Central Production and Multi-Site Distribution of Expanded Donor Derived Natural Killer (NK) Cell Immunotherapy in Time Sensitive Clinical Situations — ASN Events

Central Production and Multi-Site Distribution of Expanded Donor Derived Natural Killer (NK) Cell Immunotherapy in Time Sensitive Clinical Situations (#238)

Monica S. Thakar 1 , Hemalatha Rangarajan 2 , Prithy C. Martis 3 , Lawrence S. Gazda 3 , Margaret Lamb 2 , Karely M. van Thiel Berghuijs 4 , Elizabeth Gourdine 5 , Michelle Watts 2 , Michael A. Pulsipher 4 , Dean Lee 2
  1. Clinical Research Division, Fred Hutchinson Cancer Center and University of Washington, Seattle, WA, United States
  2. Hem/Onc/BMT, Nationwide Children’s Hospital, Columbus, OH, United States
  3. Biologics Manufacturing Resource, Abigail Wexner Research Institute of Nationwide Children’s Hospital, Columbus, OH, United States
  4. Division of Pediatric Hematology and Oncology, Intermountain Primary Children’s Hospital, Huntsman Cancer Institute, Spencer Fox Eccles School of Medicine at the University of Utah, Salt Lake City, UT, United States
  5. Pediatric Transplantation and Cellular Therapy Consortium (PTCTC), Children’s Hospital of Los Angeles, Los Angeles, CA, United States

Background: PTCTC is conducting a Phase II study at 13 sites testing the safety/efficacy of prophylactic infusions of donor-derived NK cells after haploidentical hematopoietic cell transplantation (HCT) in children with high-risk acute myelogenous leukemia to prevent relapse, with enrollment of 30 donor-recipient pairs. Central manufacturing requires close communication with sites, avoids duplication of resources, and improves manufacturing consistency in a time-sensitve manner.

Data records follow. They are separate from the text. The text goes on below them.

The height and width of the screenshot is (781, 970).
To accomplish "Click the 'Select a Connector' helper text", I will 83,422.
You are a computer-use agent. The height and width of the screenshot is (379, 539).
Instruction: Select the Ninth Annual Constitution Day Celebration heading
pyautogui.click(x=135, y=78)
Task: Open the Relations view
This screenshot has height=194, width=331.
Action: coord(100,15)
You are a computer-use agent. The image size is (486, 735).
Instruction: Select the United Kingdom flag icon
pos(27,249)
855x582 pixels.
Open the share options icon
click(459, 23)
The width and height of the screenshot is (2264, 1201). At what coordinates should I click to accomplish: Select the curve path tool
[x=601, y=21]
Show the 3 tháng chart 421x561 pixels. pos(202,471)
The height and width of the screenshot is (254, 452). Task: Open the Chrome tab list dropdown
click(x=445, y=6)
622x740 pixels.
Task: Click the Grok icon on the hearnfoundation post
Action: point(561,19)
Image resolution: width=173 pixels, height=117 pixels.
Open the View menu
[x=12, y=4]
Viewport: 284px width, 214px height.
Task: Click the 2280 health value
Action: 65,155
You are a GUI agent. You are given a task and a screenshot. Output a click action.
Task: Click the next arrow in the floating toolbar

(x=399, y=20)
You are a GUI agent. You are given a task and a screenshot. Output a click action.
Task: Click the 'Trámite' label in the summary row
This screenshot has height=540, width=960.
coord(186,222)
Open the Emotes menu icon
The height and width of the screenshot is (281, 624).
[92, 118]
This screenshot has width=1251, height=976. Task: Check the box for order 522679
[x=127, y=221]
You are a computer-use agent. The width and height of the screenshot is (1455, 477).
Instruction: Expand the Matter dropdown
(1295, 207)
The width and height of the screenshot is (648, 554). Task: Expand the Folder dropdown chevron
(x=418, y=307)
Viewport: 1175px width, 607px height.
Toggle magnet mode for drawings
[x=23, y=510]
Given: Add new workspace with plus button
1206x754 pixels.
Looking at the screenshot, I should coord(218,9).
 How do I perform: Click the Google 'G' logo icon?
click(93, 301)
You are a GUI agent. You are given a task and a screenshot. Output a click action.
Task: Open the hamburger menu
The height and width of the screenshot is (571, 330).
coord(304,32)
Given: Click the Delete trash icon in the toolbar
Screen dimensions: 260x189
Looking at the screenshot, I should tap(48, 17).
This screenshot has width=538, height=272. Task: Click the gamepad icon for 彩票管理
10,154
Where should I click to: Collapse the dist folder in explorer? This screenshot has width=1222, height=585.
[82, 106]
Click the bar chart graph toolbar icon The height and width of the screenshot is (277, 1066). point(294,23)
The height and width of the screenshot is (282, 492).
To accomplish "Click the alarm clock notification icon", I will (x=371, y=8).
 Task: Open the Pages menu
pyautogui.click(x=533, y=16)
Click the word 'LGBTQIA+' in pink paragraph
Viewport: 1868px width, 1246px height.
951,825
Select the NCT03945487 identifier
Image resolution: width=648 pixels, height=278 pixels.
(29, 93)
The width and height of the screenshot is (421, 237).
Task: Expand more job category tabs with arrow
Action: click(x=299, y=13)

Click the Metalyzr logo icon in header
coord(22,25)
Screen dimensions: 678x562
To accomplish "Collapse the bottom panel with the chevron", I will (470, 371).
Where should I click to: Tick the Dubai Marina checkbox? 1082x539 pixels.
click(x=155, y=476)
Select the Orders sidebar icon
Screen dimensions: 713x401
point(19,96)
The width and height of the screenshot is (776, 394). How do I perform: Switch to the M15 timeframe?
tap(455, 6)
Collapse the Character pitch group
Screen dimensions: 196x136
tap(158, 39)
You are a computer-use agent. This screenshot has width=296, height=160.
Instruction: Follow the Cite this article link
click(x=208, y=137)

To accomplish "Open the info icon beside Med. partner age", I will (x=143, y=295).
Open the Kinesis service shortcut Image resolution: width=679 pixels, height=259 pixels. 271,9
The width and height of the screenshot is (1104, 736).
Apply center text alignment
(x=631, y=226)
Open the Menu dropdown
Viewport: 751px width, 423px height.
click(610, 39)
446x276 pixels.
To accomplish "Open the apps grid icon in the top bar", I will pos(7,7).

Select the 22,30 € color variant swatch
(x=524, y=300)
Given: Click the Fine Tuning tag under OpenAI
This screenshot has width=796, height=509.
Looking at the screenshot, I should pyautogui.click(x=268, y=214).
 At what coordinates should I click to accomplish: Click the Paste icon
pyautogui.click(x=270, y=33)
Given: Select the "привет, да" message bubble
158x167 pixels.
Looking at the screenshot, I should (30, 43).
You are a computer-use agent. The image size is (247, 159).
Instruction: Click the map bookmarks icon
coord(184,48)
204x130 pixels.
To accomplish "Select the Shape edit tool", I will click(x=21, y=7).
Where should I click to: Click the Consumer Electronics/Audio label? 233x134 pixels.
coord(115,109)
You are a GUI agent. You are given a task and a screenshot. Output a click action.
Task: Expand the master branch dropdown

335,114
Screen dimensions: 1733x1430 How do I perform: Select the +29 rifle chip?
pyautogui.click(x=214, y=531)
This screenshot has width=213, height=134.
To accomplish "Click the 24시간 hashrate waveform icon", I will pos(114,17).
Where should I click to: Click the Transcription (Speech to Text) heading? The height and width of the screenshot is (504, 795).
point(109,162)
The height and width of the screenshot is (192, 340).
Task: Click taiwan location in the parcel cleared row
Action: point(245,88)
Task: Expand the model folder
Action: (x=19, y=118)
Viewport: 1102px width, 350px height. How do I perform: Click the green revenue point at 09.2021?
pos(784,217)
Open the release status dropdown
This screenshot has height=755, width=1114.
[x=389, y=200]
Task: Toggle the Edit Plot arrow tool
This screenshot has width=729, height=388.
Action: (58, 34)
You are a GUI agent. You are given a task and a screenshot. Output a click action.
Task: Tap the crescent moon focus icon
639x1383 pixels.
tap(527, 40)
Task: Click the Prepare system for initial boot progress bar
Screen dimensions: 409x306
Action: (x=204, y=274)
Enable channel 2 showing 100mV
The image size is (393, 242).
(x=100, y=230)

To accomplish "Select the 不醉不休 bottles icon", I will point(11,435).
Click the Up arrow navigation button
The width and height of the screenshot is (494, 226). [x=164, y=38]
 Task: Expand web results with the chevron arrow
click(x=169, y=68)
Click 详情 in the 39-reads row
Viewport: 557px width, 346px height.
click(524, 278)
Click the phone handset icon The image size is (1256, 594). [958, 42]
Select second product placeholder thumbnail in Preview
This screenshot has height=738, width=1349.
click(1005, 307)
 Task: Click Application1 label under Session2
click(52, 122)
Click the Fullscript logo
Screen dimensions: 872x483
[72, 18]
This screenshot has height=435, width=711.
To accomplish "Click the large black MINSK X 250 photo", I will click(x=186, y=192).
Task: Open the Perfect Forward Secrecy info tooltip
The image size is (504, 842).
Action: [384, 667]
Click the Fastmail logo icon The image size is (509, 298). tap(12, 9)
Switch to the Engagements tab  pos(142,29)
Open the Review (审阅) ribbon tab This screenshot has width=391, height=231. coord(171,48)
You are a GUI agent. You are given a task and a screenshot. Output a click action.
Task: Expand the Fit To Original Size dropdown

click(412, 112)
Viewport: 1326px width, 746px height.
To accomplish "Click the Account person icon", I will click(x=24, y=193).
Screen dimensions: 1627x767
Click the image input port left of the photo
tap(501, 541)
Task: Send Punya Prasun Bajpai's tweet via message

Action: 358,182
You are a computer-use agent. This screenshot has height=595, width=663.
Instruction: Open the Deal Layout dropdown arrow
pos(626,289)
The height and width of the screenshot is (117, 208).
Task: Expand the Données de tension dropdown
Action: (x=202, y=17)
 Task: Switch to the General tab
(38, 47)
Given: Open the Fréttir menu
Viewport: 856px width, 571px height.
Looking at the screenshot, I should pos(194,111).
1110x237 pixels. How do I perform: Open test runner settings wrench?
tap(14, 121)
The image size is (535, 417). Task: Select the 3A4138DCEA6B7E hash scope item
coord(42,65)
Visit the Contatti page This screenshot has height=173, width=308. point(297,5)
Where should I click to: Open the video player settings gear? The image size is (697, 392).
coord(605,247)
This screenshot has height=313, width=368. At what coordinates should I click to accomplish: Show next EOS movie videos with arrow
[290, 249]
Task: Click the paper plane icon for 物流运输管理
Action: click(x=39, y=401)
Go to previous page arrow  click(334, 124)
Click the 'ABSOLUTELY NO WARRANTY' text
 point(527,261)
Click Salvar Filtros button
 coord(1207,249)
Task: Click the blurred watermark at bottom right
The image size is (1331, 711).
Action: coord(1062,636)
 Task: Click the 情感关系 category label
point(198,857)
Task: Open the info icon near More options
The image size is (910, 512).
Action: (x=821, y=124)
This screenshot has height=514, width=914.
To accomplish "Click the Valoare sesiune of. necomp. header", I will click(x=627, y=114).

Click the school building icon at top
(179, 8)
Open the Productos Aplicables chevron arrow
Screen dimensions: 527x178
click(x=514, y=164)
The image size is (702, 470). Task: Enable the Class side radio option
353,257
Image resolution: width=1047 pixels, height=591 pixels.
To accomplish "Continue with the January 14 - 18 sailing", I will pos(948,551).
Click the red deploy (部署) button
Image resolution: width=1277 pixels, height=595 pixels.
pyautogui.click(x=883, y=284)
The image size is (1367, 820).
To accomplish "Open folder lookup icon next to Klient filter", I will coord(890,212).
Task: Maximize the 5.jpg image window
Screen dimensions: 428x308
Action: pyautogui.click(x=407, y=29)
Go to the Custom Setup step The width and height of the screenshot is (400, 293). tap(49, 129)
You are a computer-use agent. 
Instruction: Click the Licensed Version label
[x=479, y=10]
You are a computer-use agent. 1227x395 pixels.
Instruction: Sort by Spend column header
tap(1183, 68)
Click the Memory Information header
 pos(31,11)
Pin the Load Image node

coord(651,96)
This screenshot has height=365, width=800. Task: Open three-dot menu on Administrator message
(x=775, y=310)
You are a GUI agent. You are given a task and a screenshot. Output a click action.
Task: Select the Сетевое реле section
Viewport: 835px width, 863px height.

Methods: One pint (≤450 mL) of donor whole blood was shipped overnight at ambient temperature to the manufacturing site. NK cells were expanded in Xuri bioreactors for 2 weeks with K562 feeder cells expressing mbIL-21 and 4-1BBL. After release testing, 3 patient-specific NK aliquots (1e8/kg cryopreserved) were delivered to sites via LN2 dry shipper and infused at days -1, +7, and +42 after HCT. If manufacturing resulted in poor yield, patients could remain on study if they received at least the day +7 NK infusion.

Results: To date, 33 manufacturing runs produced 26 products from 26 donors. Final products had a high NK content (median 96%, range 80.36-99.07%) and a negligible T-cell content (median 0.02%, range 0-0.17%). Products had a median 2,956X-fold expansion (range 284-21,680X) and median 11 (range 2-61) doses manufactured per patient. In three cases, receipt of donor blood was delayed 2-4 days, requiring recollection of donor blood in one case. Seven manufacturing runs required utilization of day 7 expansion (n=6) or day 0 (n=1) freeze back material with excellent results. Average final viability of 29 expansions was 93.64%. Clinically, there have been no infusional toxicities or cytokine release syndrome. One subject experienced post-HCT relapse, and under a separate eIND, received 5 extra NK cell doses previously stored as backup.

Conclusions: Allogeneic NK cells can be centrally manufactured in a safe, time-sensitive, and prospective manner from a single pint of peripheral blood and distributed nationally.